The objective function here defines a Markov random field (MRF) with boolean random variables and certain local statistics of nearest neighbours, either uniform if the target is a white image, or varying with location to produce an image. MRFs define Gibbs probability distributions, which you can sample from (which will already produce a good image here) or perform gradient ascent on to reach a local maxima. The negative log-likelihood of the MRF distribution is equal to the loss function of the original optimisation problem, so the maximum likelihood estimate (MLE) (there will often be multiple due to symmetry) of the MRF is the optimal solution(s) to the original problem. (But in general the MLE can look completely different to a sample.)

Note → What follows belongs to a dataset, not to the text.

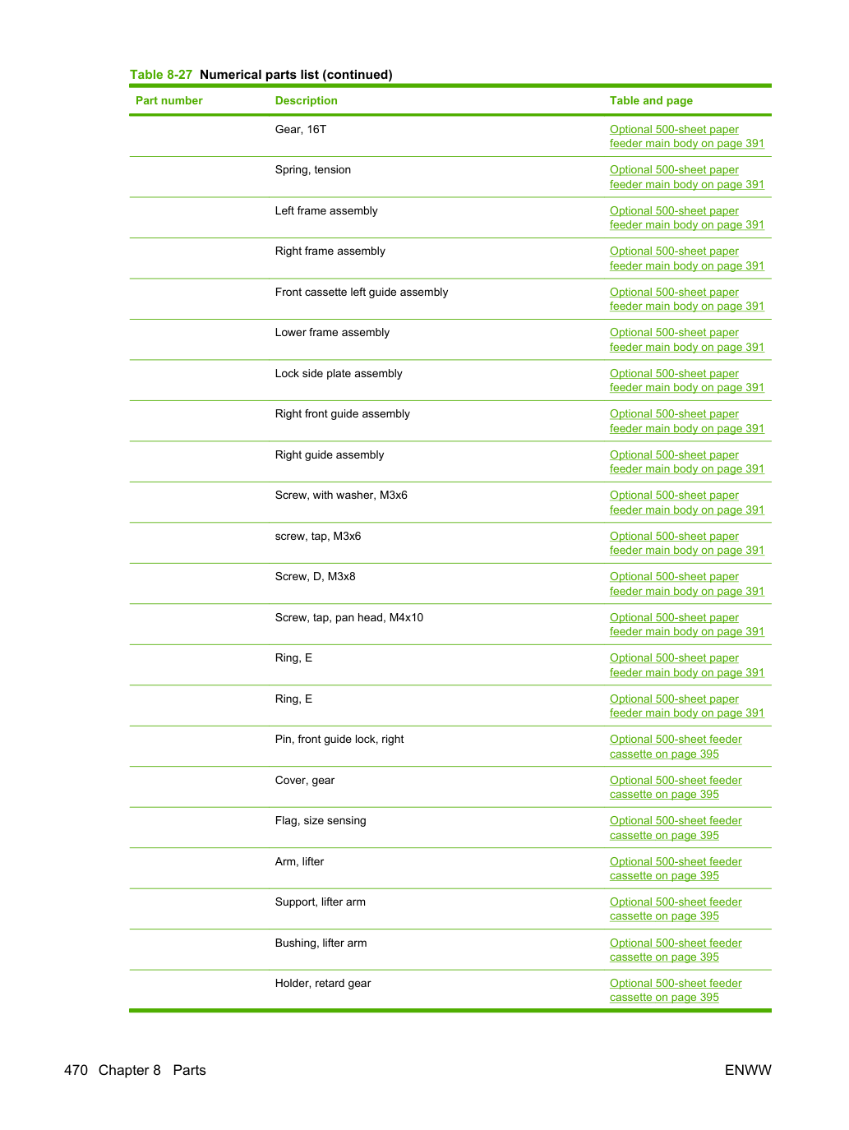849x1130 pixels.
Task: Open the Bushing, lifter arm page link
Action: pos(676,950)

The statistics are 9th-order (of 3x3 blocks of pixels) but of a simple form which are hardly more expressive than 2nd-order nearest neighbour statistics (in terms of the different textures that they can reproduce) which are well known. In the approximate case where you only care about the average value of each pixel I think it would collapse to 2nd-order. Texture synthesis with MRFs with local statistics is discretized (in space) Turing reaction-diffusion. I did my PhD on this topic.

Probably the most influential early paper on this kind of simple texture model, where you will see similar patterns, is:

Cross & Jain, 1983, PAMI, Markov Random Field Texture Models

    Anything you’ve found to be additionally interesting or curious along this path or different but somewhat related?

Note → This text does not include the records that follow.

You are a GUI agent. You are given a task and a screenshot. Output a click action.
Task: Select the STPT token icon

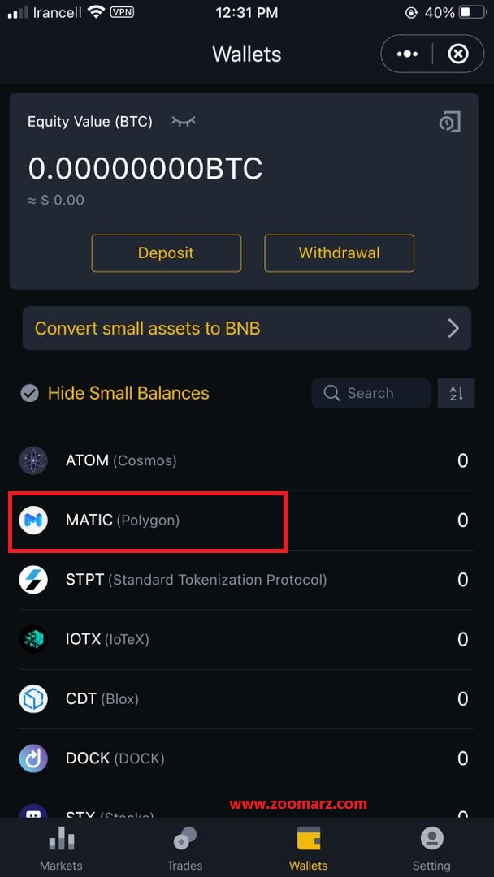pos(33,580)
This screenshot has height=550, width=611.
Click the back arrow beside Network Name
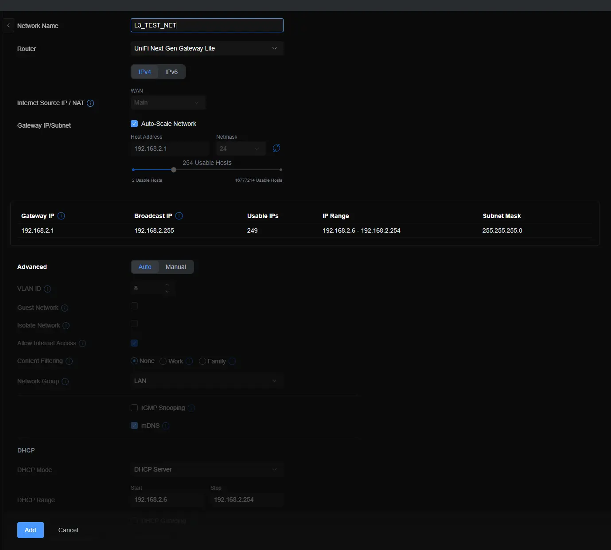8,26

    Are you still working on this topic or other things now?

      I should mention Restricted Boltzmann Machines (RBMs, which Hinton got the Nobel for): it's really natural to use hidden variables in formulating a problem like this: one lattice of binary variables for GoL time step 0, a second for timestep 1, and optionally a third of continuous variables (or eg 256-level greyscale) for the unquantised target image. (Keep stacking RBMs for more timesteps.) Then you have a bi/tri-partite undirected graphical model. RBMs can be generalised in many ways and one of them is to replace the 2nd-order (pairwise) interactions between variables with higher-order interactions like these 9th order ones -- their most essential property is being bipartite so you can infer each variable on a layer independently given the other (or neighbouring) layers. The article didn't say how the target (timestep 1) configuration was picked, but you can simultaneously optimise for the timestep 0->1 error and the timestep 1->image distance, which could give a better looking result.

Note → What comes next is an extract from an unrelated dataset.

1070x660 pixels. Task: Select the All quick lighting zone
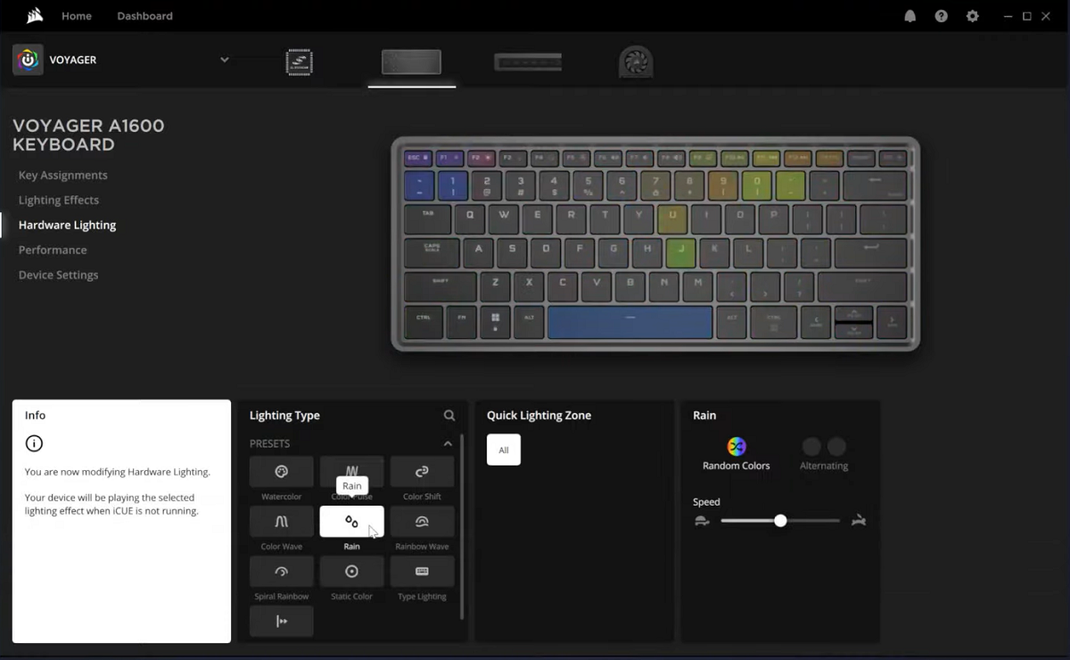[503, 450]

      And when you have a (two-layer) RBM you can integrate out the hidden variables and get a MRF without them (as I first described), or vice-versa. Which is more useful depends.

      Or if you're more interested in textures, RBMs are used for texture and image modelling (e.g. [1]), and higher order statistics are far more interesting. In virtually all papers they take the form of the responses of linear filters (like that 3x3 filter in OP, often wavelets for natural images). But you can use completely different statistics. I found that long-range local binary patterns (LBPs), used for texture recognition, are good for texture generation too.

      I've switched away from textures, but energy-based models are harder to escape. A surprising intersection of old and new topics at [2].

      [1] R Liao, S Kornblith, M Ren, D Fleet & G Hinton, 2022, "Gaussian-Bernoulli RBMs Without Tears"

      [2] C Zhang, B Jia, Y Zhu & S-C Zhu, 2024, "Human-level few-shot concept induction through minimax entropy learning"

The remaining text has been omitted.